PROBLEM TO SOLVE
Going line by line through the records below, write out everything starting with the line containing "You are a GUI" and going on through the line containing "Task: Click the user-clock icon for 日均启动次数", exactly and inclusively. Pictures do not go in.
--------------------------------------------------
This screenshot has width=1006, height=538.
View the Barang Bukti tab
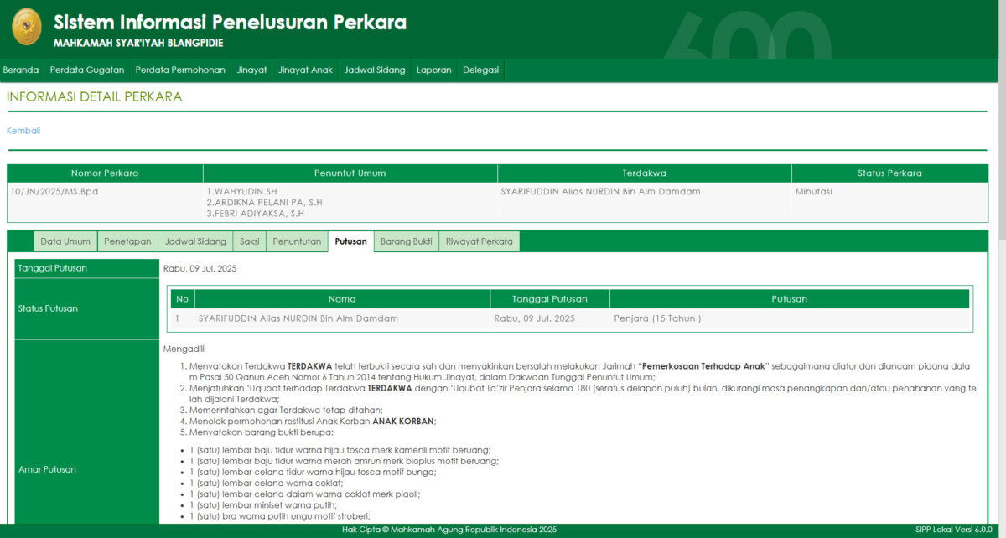pyautogui.click(x=407, y=241)
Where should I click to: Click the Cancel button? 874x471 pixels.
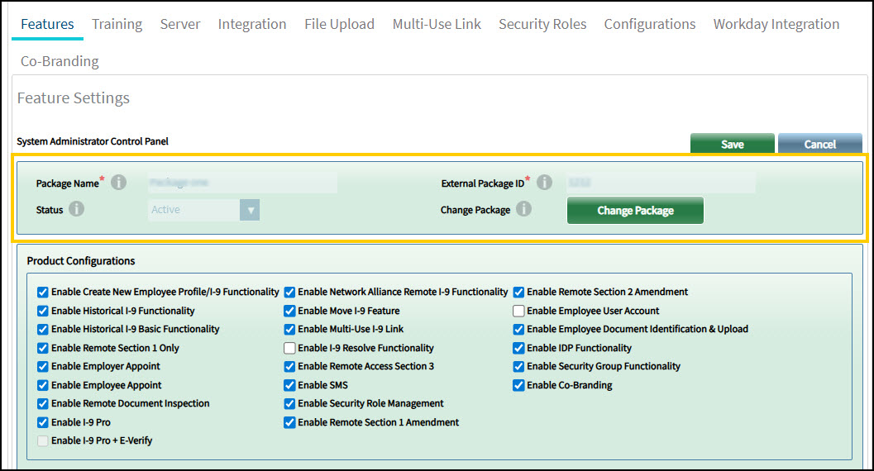pyautogui.click(x=819, y=144)
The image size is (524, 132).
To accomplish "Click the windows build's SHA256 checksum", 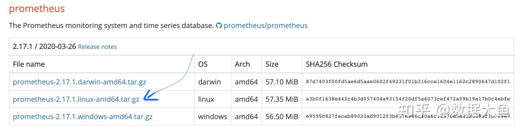I will [x=408, y=117].
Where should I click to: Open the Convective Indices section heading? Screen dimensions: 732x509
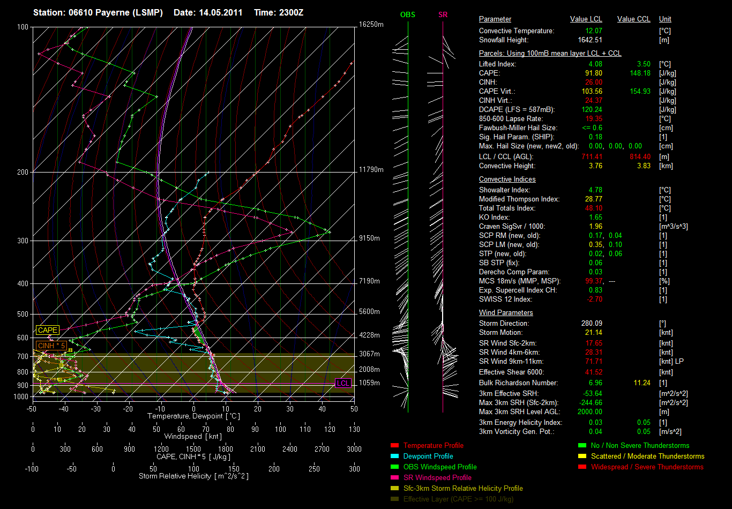click(x=507, y=179)
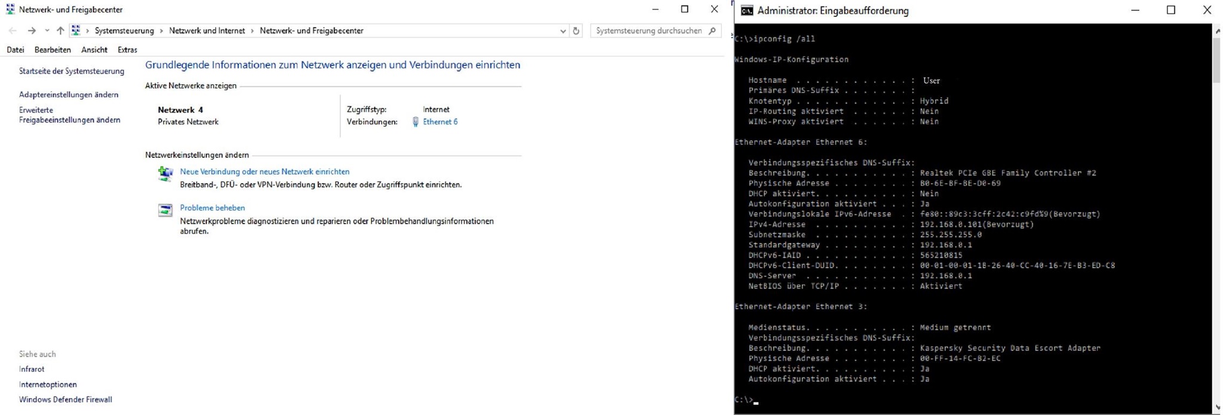Go up one folder level arrow
Screen dimensions: 1223x415
coord(60,30)
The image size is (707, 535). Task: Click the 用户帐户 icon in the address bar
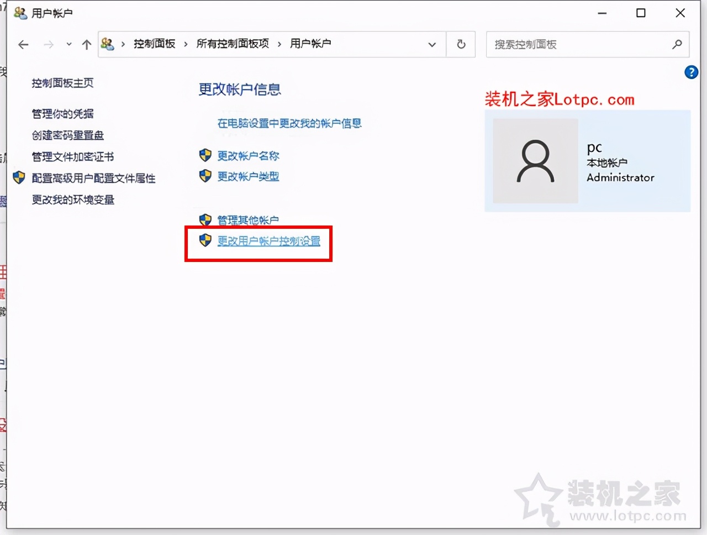click(108, 44)
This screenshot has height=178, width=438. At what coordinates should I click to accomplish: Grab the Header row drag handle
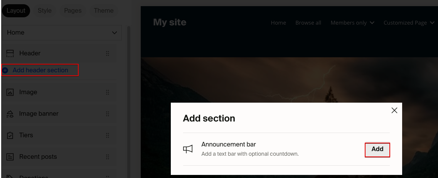click(108, 53)
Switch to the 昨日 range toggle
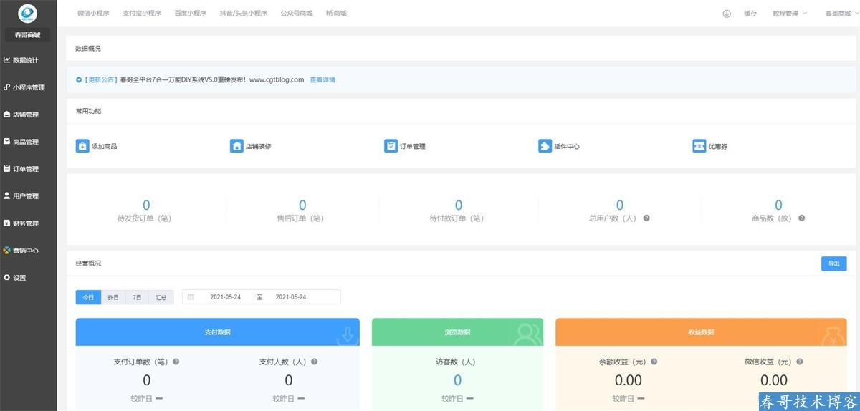The image size is (860, 411). [x=113, y=297]
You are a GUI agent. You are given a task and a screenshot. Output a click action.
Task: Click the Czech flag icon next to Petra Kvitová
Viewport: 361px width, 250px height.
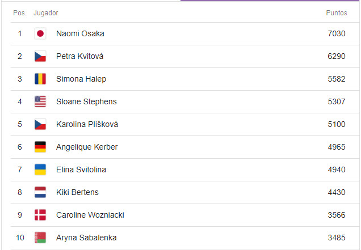tap(40, 56)
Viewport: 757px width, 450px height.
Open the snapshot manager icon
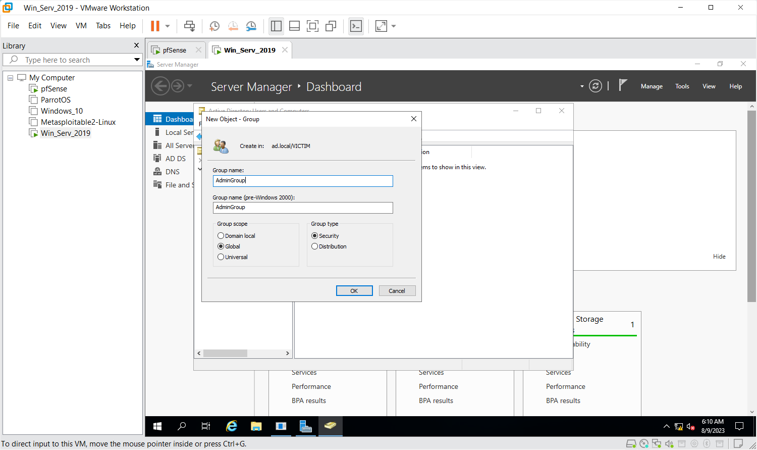point(251,26)
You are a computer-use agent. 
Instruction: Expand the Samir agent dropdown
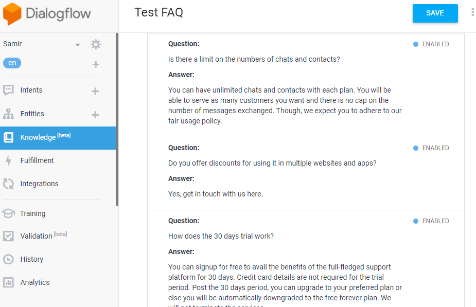click(78, 45)
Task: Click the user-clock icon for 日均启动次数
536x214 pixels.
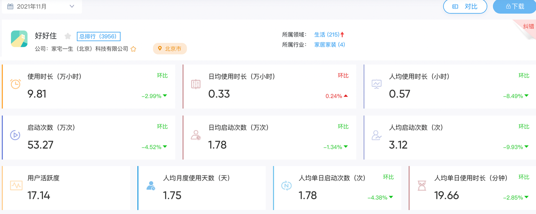Action: [x=196, y=135]
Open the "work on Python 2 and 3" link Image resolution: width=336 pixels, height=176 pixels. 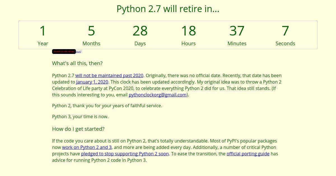pyautogui.click(x=87, y=147)
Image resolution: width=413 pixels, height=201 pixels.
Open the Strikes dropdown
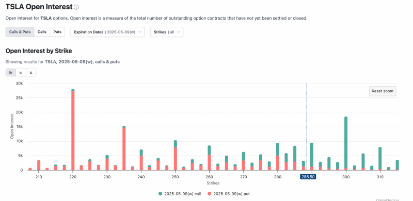(167, 32)
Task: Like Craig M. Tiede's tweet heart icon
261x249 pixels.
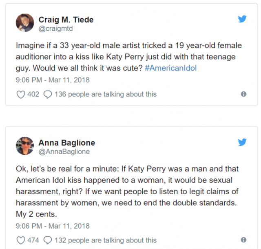Action: tap(20, 94)
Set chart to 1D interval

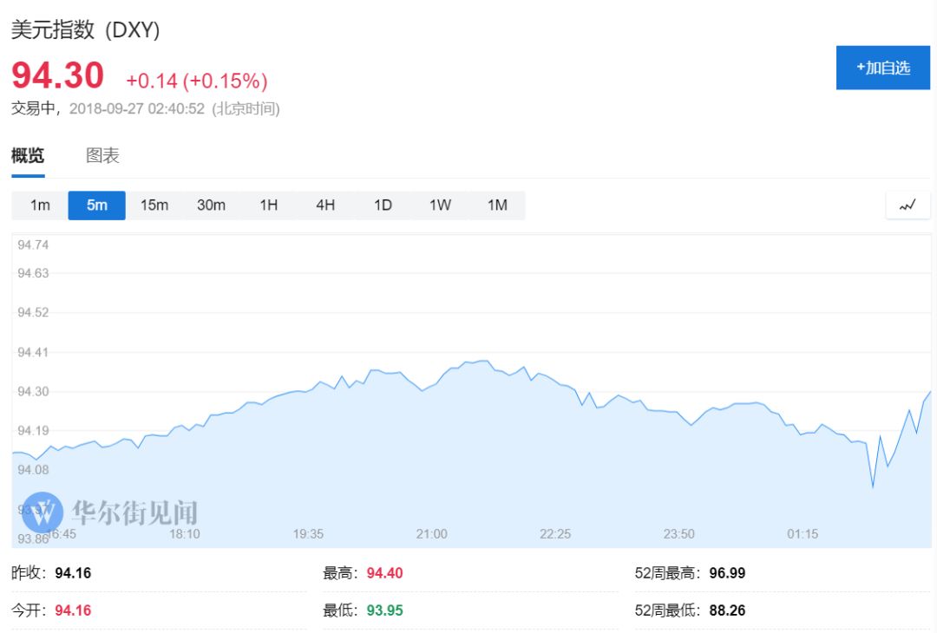[x=383, y=206]
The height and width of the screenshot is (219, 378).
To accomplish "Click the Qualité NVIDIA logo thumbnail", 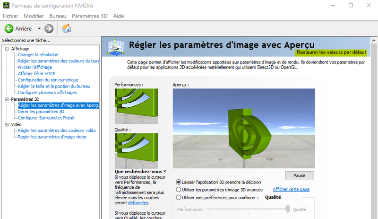I will pos(129,150).

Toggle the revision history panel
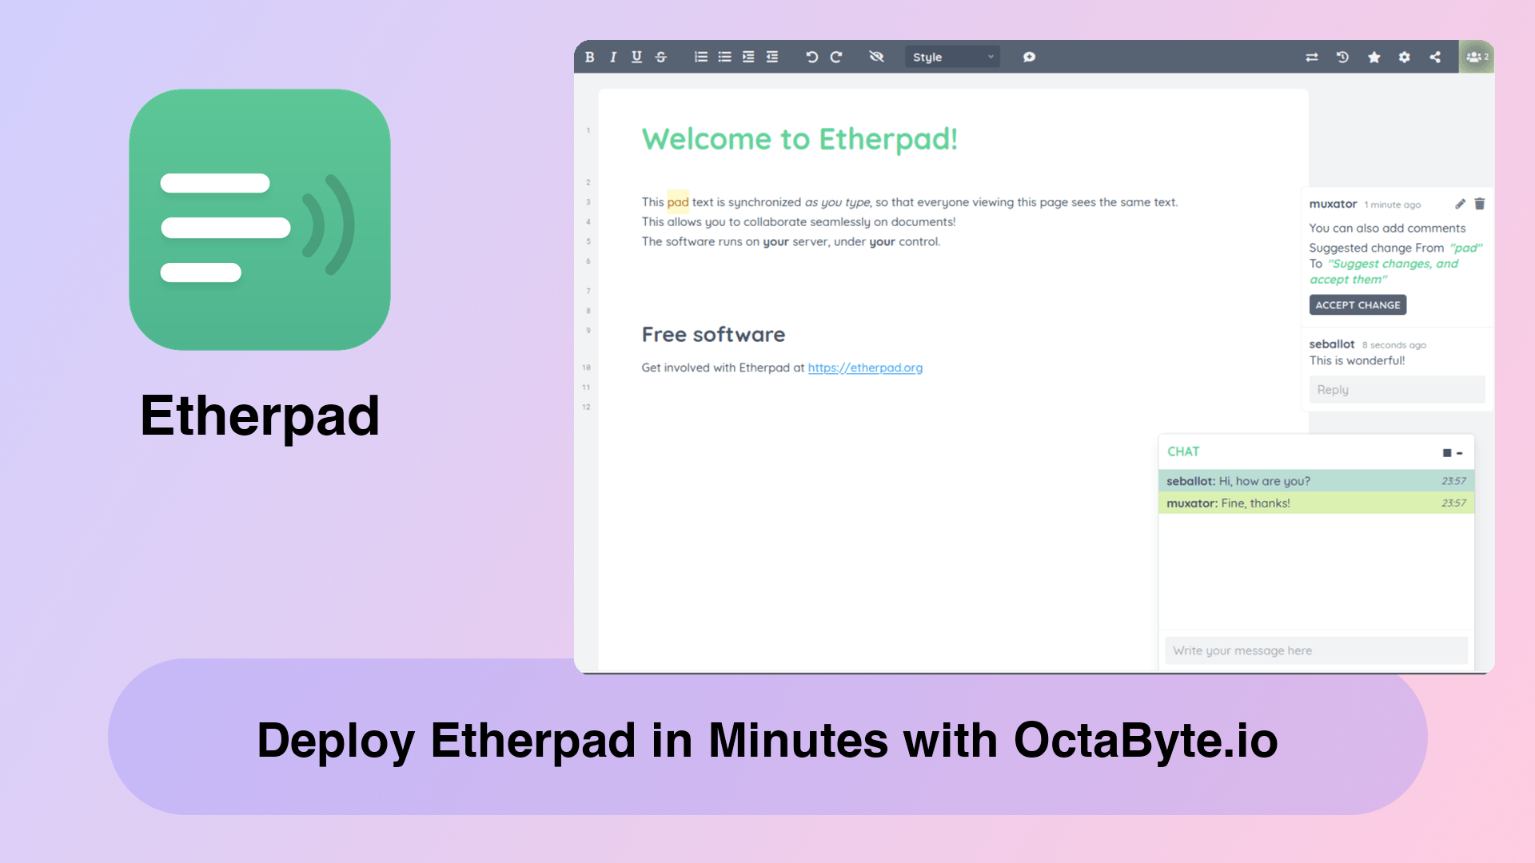[x=1342, y=57]
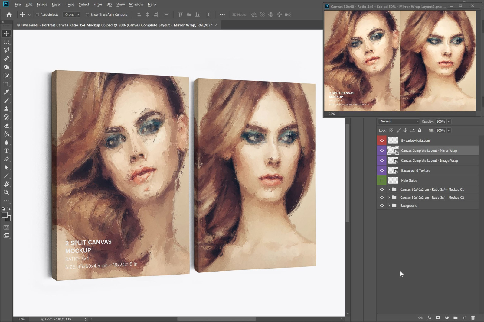The width and height of the screenshot is (484, 322).
Task: Click the foreground color swatch
Action: click(x=5, y=215)
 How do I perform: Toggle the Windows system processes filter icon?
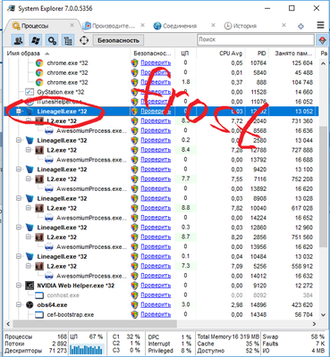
--------------------------------------------------
REPLY
You are a GUI agent. You are given a task and a screenshot. Output a click action.
Task: Click the Czech flag icon next to Petra Kvitová
Viewport: 361px width, 250px height.
tap(40, 56)
Viewport: 757px width, 450px height.
Open the snapshot manager icon
point(251,26)
You are a computer-use agent. 
Instruction: Expand the Samir agent dropdown
click(78, 45)
Task: Click the user-clock icon for 日均启动次数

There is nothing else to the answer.